‘On Hunger Strike Against Fascism’ by Hugo Gellert from Labor Defender. Vol. 5 No. 1. January, 1930.

Nearly a decade after the overthrow of the Hungarian Soviet Republic, Communists languishing in jail go on hunger strike sparking rare public protests against Horthy’s fascist dictatorship. The great Hungarian-born artist reports.

‘On Hunger Strike Against Fascism’ by Hugo Gellert from Labor Defender. Vol. 5 No. 1. January, 1930.

ON the 21st of October all the political prisoners in Hungarian jails went on a hunger strike. Their number, judging by the frequent large scale arrests of workers under the fascist Horthy regime, is put at several hundreds, by some at a thousand. The reasons for the hunger strike were the unsanitary prison conditions, frequent beatings, solitary confinement, censure of their reading, which is wholly limited to religious writings, and bad and insufficient food.

The food–for breakfast, one kind of thin soup; for midday dinner, a portion of cooked vegetables, or a portion of boiled paste of the macaroni type; for supper, again this soup; added to this one pound of a sticky black substance, the prison bread, which is entirely uneatable. On this fare they were expected to work eleven hours daily at hard labor! The number of prisoners who contracted tuberculosis and other diseases under these conditions is appalling.
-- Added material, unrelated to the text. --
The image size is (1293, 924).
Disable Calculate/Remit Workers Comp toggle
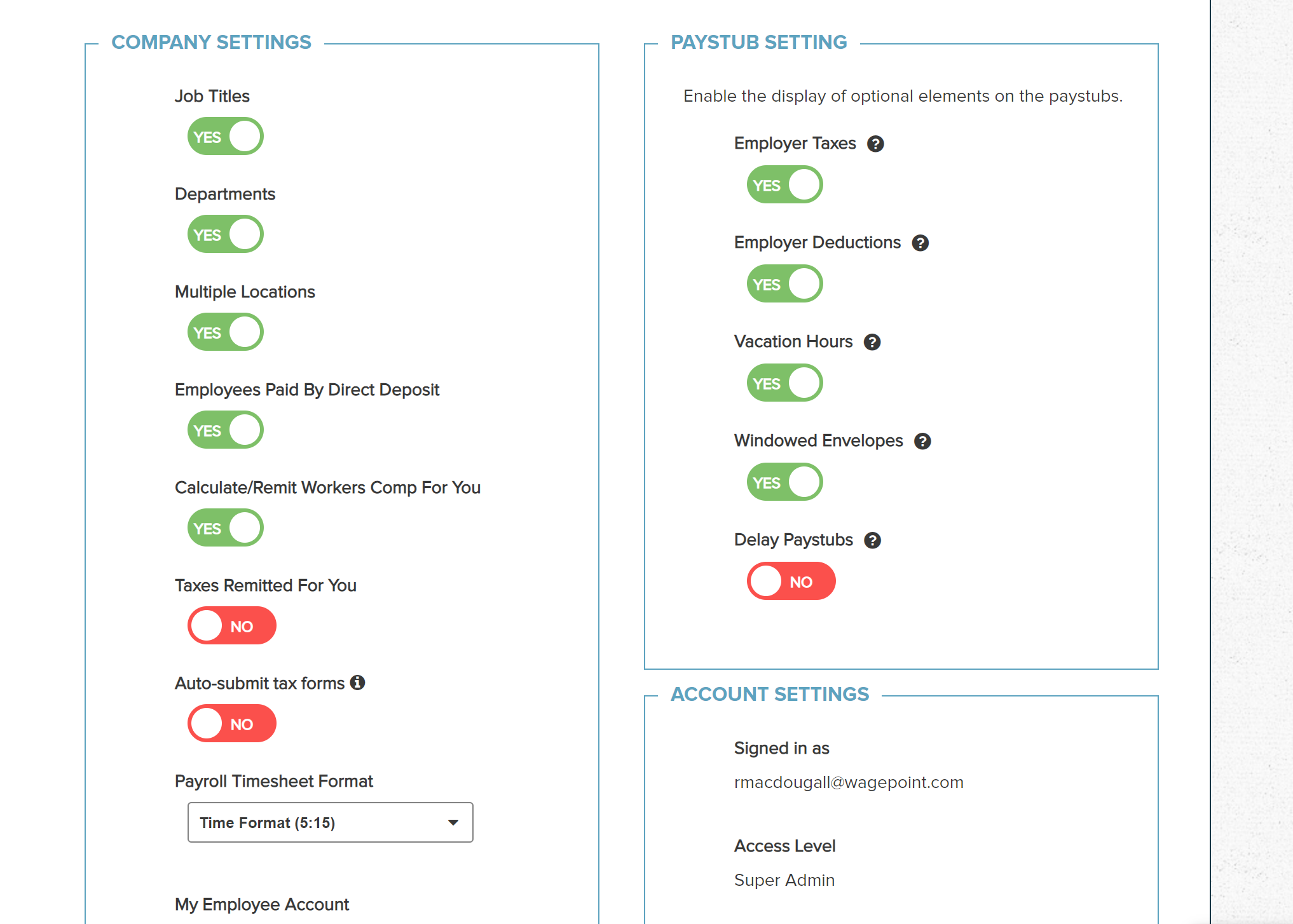[x=226, y=528]
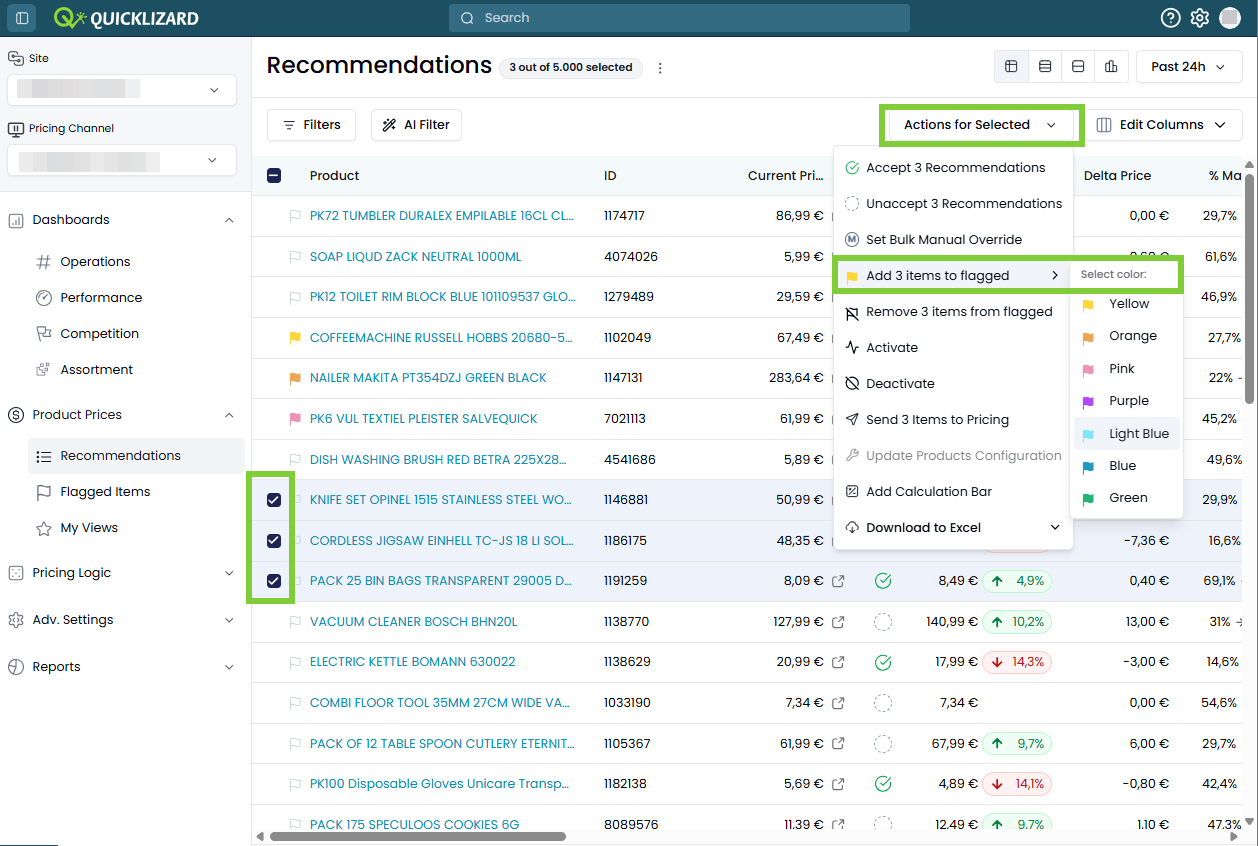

Four of the prisoners died during the strike, among them Sandor Lowy, an able young writer and a brave leader of the revolutionary Hungarian masses. The police attacked the funeral of Sandor Lowy and arrested his bride, Irma Leuz and several others in the procession. They are charged with Communist conspiracy and were given severe beatings at police headquarters to force confessions from them. Forcible feedings while in straight jackets were administered to the prisoners. Many of them had their throats lacerated and some of the deaths occurred during these forced feedings. All the prisoners were subjected to floggings several times during the strike. That the death rate was not much higher among them is nothing short of a miracle. Rakossy, Weinberger and Szanto, the most prominent among the prisoners, were in a critical condition. One of the women was thrown out of a window and had a pelvis bone fractured.
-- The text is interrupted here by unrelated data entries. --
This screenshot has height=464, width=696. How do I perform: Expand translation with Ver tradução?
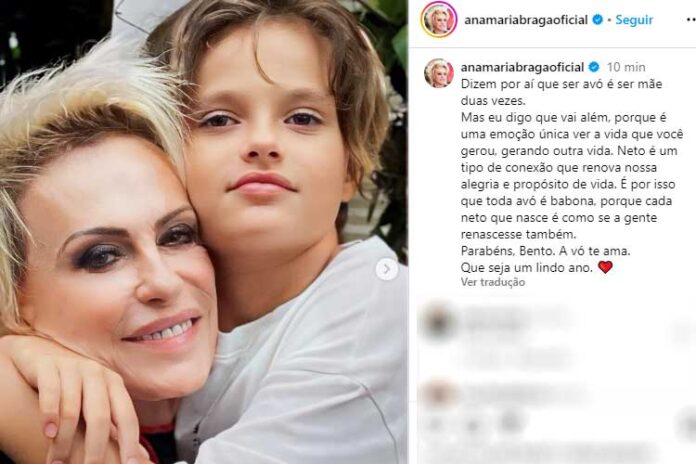[493, 282]
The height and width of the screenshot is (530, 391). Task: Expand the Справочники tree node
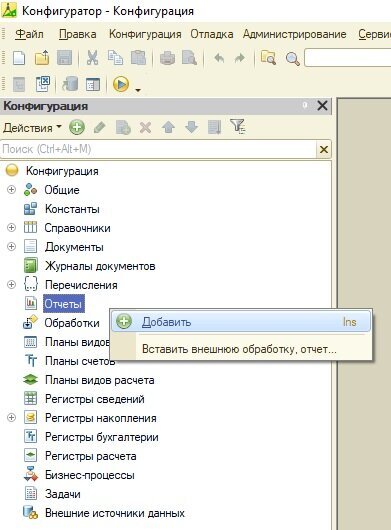[x=11, y=227]
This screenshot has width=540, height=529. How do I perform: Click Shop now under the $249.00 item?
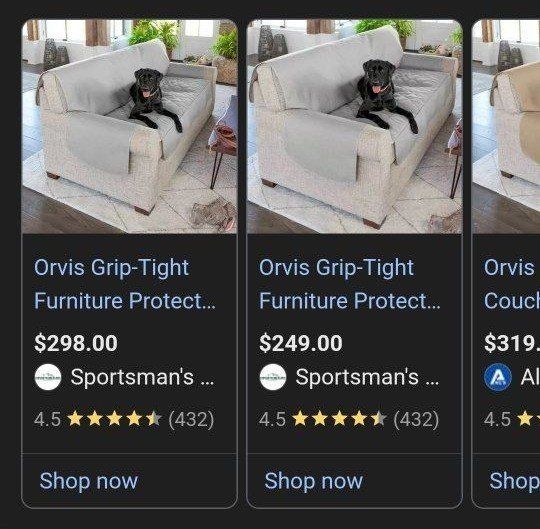pos(314,481)
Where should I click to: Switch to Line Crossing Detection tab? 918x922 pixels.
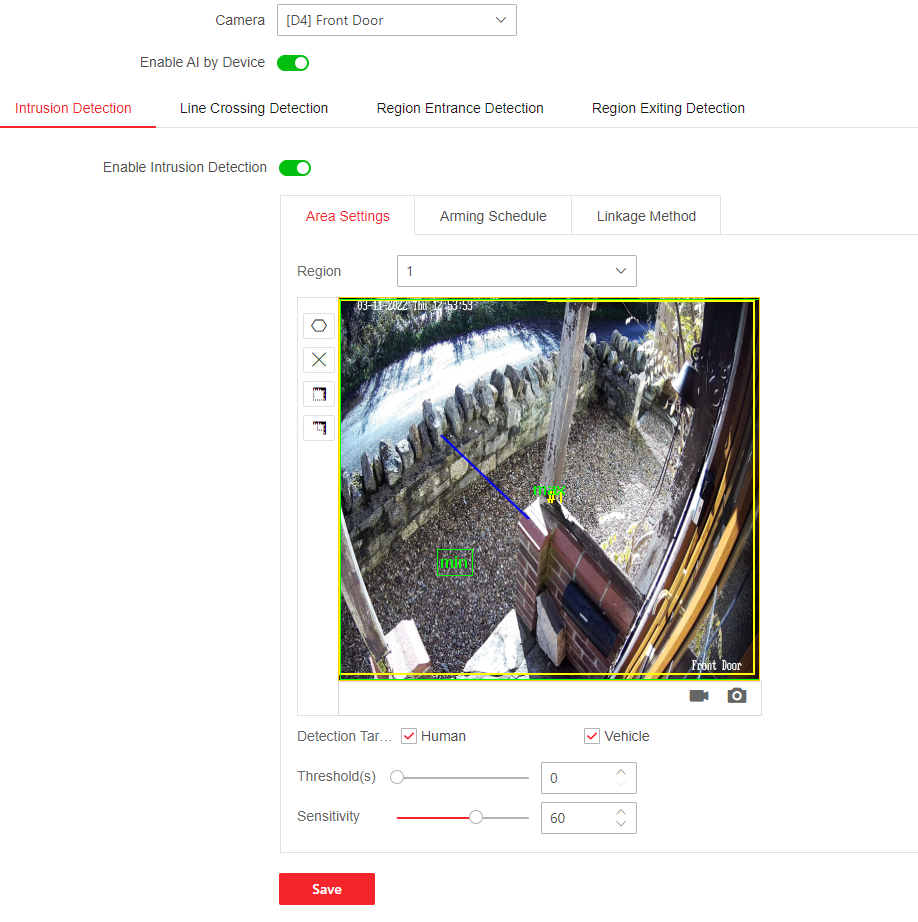pos(254,108)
The strike included all of the sentenced political prisoners, also those who were held for investigation. Today eighty arrested workers and peasants are facing a mass trial in the fascist courts of Horthy.
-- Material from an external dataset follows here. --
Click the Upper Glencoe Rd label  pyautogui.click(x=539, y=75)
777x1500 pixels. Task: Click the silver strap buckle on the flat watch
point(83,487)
On the eighteenth of November, the political prisoners accepted food for the first time in twenty-eight days. Just as they started the strike, so they ended it. As one man. The government promised to remedy prison conditions. According to the latest reports, the condition of the political prisoners remain unchanged. There is a possibility of a renewed hunger strike.

At present the prisoners are held incommunicado, not even their attorneys may see them. The sister of Rakossy, who persisted in her efforts to reach her brother, was arrested and brutally beaten by the police in an attempt to force her to divulge the names of the organizers of the hunger strike.

During the past months throughout Hungary many industrial and agrarian strikes were quelled at the point of the bayonet. The restlessness of the masses forced the government into a pact with the social-democratic “opposition” for the effective suppression of the workers and peasants of that country. The social-democrats stood aloof and would not raise a finger in aid of the strikers. But the Hungarian masses proclaimed their solidarity with the hunger strikers. They marched upon the jails in open defiance of the police and demanded the release of the political prisoners. And for the first time in ten years, since the existence of the white terrorist government, “The International” rang through the streets of Budapest.

Labor Defender was published monthly from 1926 until 1937 by the International Labor Defense (ILD), a Workers Party of America, and later Communist Party-led, non-partisan defense organization founded by James Cannon and William Haywood while in Moscow, 1925 to support prisoners of the class war, victims of racism and imperialism, and the struggle against fascism. It included, poetry, letters from prisoners, and was heavily illustrated with photos, images, and cartoons. Labor Defender was the central organ of the Scottsboro and Sacco and Vanzetti defense campaigns. Not only were these among the most successful campaigns by Communists, they were among the most important of the period and the urgency and activity is duly reflected in its pages. Editors included T. J. O’ Flaherty, Max Shactman, Karl Reeve, J. Louis Engdahl, William L. Patterson, Sasha Small, and Sender Garlin.